The Visual Viewport API provides a mechanism for querying and modifying the properties of the visual viewport.

Mobile Viewports

Mobile devices comes in all shapes and sizes, with screens of differing device pixel ratios. The mobile browser's viewport is the area of the window in which web content can be seen, which is not necessarily the same size as the rendered page. Mobile browsers render pages in a virtual window or viewport, generally at 960px, which is usually wider than the screen, and then shrink the rendered result down so it can all be seen at once. Users can then pan and zoom to see different areas of the page. For example, if a mobile screen has a width of 320px, a website might be rendered with a virtual viewport of 960px, and then it will be shrunk down to fit into the 320px space, which, depending on the design, is illegible for many if not everyone.

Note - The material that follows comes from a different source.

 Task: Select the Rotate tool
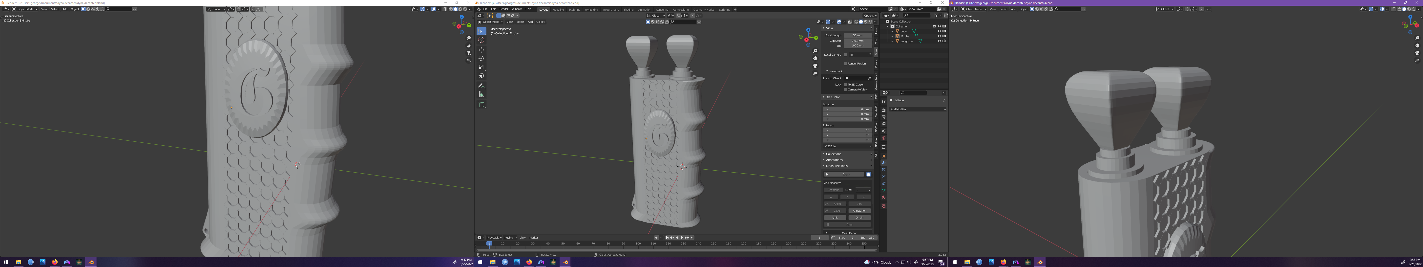(481, 59)
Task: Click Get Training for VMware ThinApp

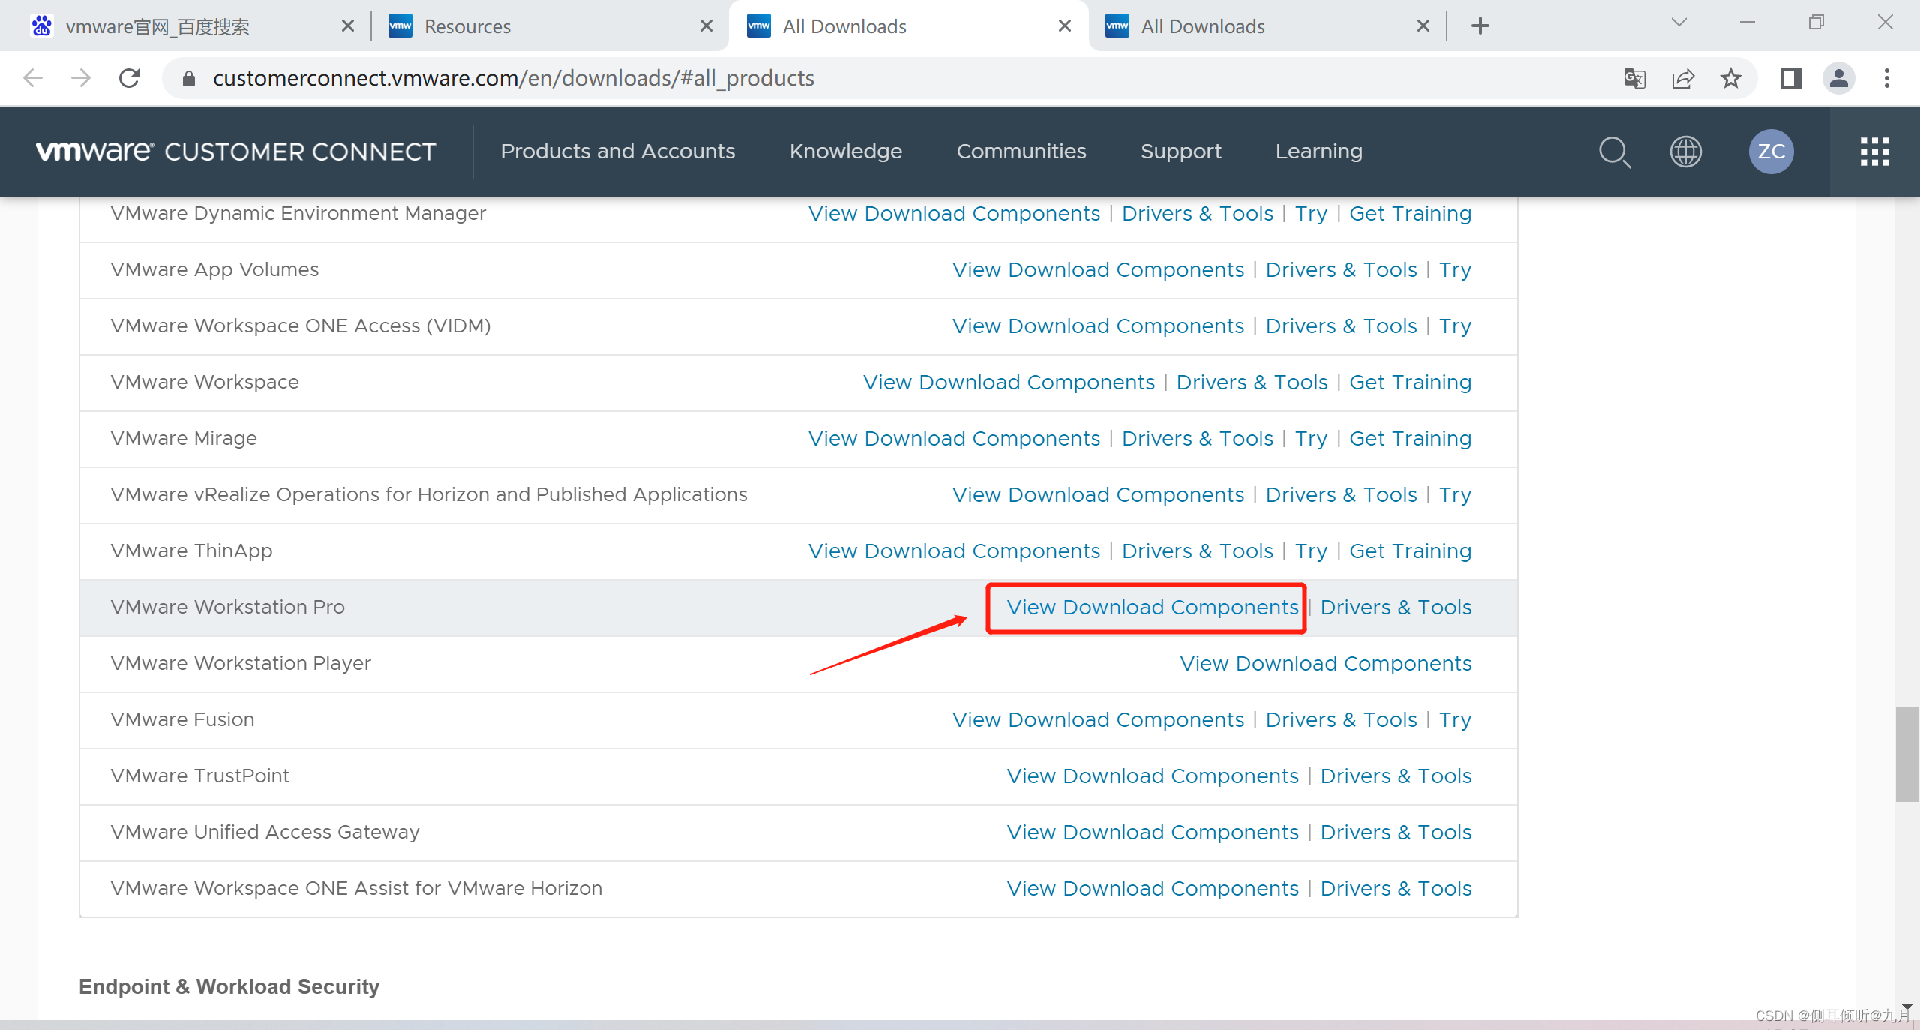Action: click(1410, 551)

To tell a mobile browser to use the viewport width instead of the default 960px as the width of the screen, developers should include a viewport meta tag, like the following:

<meta name="viewport" content="width=device-width">

The width property controls the size of the viewport. It should preferable be set to device-width, which is the width of the screen in CSS pixels at a scale of 100%. There are other properties, including maximum-scale, minimum-scale, and user-scalable that control whether users can zoom the page in or out, but the default values are the best for accessibility and user experience, and can be omitted.